Cuban baseball player defects in US ahead of Olympics qualifier

Sports Friday 28/May/2021 13:52 PM
By: DW
Cuban baseball player defects in US ahead of Olympics qualifier

Florida: The Cuban Baseball Federation confirmed Wednesday night that one of the players on the national team defected a few hours after the squad arrived in Florida to participate in a qualifying tournament for the Summer Olympics in Tokyo.

The organisation identified the player as second baseman César Prieto, 22, regarded in some baseball media as "the best young hitter in Cuba."

"His decision, contrary to the commitment made to the people and the team, has generated disdain among his peers and other members of the delegation,” the federation said.

The team made it to Florida after months of struggling to obtain US visas, for which the players filed applications in three other countries due to US sanctions that prevented the US Embassy in Havana from issuing the documents. The permits were finally delivered Tuesday, however, the day before departure, under a special effort made by the Embassy and the US Department of State.

The squad flew on a special, chartered flight to Miami. One report says upon arrival by team bus to a hotel, Prieto "got out and into a car." He has not been seen since.

Eight nations — Cuba, the United States, Venezuela, Puerto Rico, the Dominican Republic, Nicaragua, Colombia and Canada — will be playing for one spot in the six-team Tokyo Olympics baseball tournament. The tournament runs from May 31 to June 5 in South Florida, but exhibition matches are scheduled ahead of the main event.

Cuba has dominated Olympic baseball with three gold and two silver medals. By contrast, the US has won one gold and two bronze.  
Cuba is a country where a visitor will find baseball played wherever there is space to bat a ball. While news from the US may be hard to come by, every baseball player knows the neighboring country 150 kilometers north of Havana is the place for the great players to become both great and wealthy.  

Defecting to the US
Since the 1959 communist revolution in Cuba, at least 90 players have managed to make their way to the other side of the Florida Strait to defect, then play for Major League Baseball clubs, regarded as the top echelon teams of the game. Some have run away or been hidden while traveling in the US or elsewhere, others have used makeshift watercraft. Many more Cuban defectors have played in the lower-status minor leagues of baseball, and some never translate their skills in Cuba to big-time baseball in the US.
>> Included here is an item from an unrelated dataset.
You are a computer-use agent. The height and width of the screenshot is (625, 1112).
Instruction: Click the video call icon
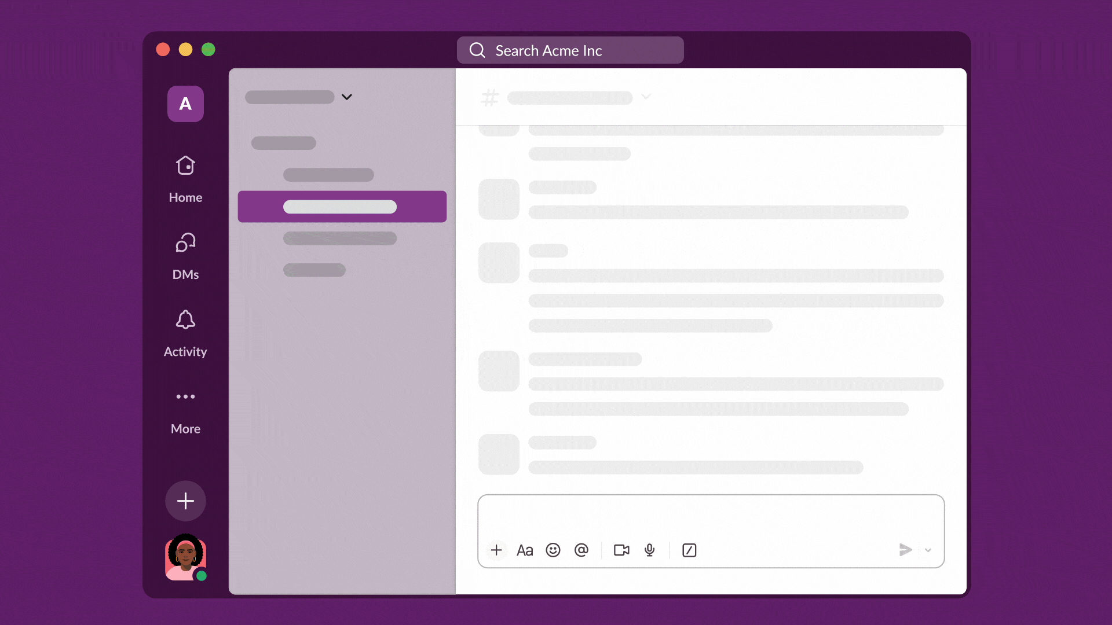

The most recent story of massive success is Jose Abreu of the Chicago White Sox, who won the 2020 Most Valuable Player award in the American League (30 top-tier clubs are divided into two leagues, the other called the National League). A more typical story is that of 28-year old Andy Ibáñez, called up from the minor leagues seven years after defecting to play for the Texas Rangers club. He was sent back down two weeks ago in the up-again-down-again world of US baseball.

Detente, briefly
During the administration of President Barack Obama, the US moved toward normalizing long-strained relations with Cuba. Obama agreed to an historic detente with then-Cuban President Raul Castro, and in 2016, during a trip to Havana, attended an exhibition game between the Cuban national team and MLB's Tampa Bay Rays with Castro.

Major League Baseball worked out an agreement to welcome Cuban baseball players without the need for them to defect. But former President Donald Trump reversed course on those changes and forced the cancelation of such agreements. President Biden, despite noting that Trump "inflicted harm on the Cuban people," has not made a shift in Cuba policy one of his foreign policy priorities.

That means that some of the world's top baseball prospects like young César Prieto will need to break free of Cuban law and defy US visa regulations to try to play professionally in the US.